After honing my skills in the academic environment, I was finally able to apply it
in a professional setting after graduation. I worked for three different architectural firms
within a year, each having different strengths that helped develop my leadership skills,
creativity, resilience–and even added new ones such as communicating professionally.
Of course, it did not come without hurdles; the first few steps tend to be the most
challenging, especially when one is treading on unfamiliar land. The workplace was a
new field for me to explore and along the way, I found that I somehow lost my voice and
began to feel the pressure of the real world.

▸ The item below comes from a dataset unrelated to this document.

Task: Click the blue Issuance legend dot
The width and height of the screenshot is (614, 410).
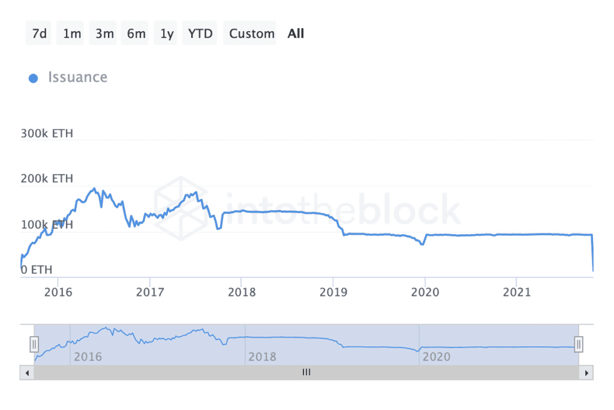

There was an impostor in my mind who had the same voice as I did and while it
was speaking loud and clear, I was unable to. The voice was telling me that “maybe
what I learned wasn’t enough”, and “maybe I should just leave these to the ones with
more experience”. I was paralyzed in fear, confusion, and unworthiness–constantly
questioning myself if what I was doing would ever make an impact. But amid the crisis,
a revelation hit me. This was where I had always dreamed to be and to prove I
belonged there, I had to go through difficult and oftentimes unforgiving hurdles to gain
my rite of passage to reality.
If I wanted to achieve my goals I had to face the challenges not only within the
workplace but also within myself. Slowly, I began to find my voice again. I realized that
this irrational fear of being insufficient was merely a self-imposed barricade, and its only
power was the power I granted it. I started speaking up at any given opportunity and
sometimes even making those opportunities, I shared my ideas and contributed to
discussions among coworkers and employers. With each small step, my confidence
grew.

With this newfound voice, I am confident enough to say that I am eager to take
another step further and begin a new journey at the University of Melbourne.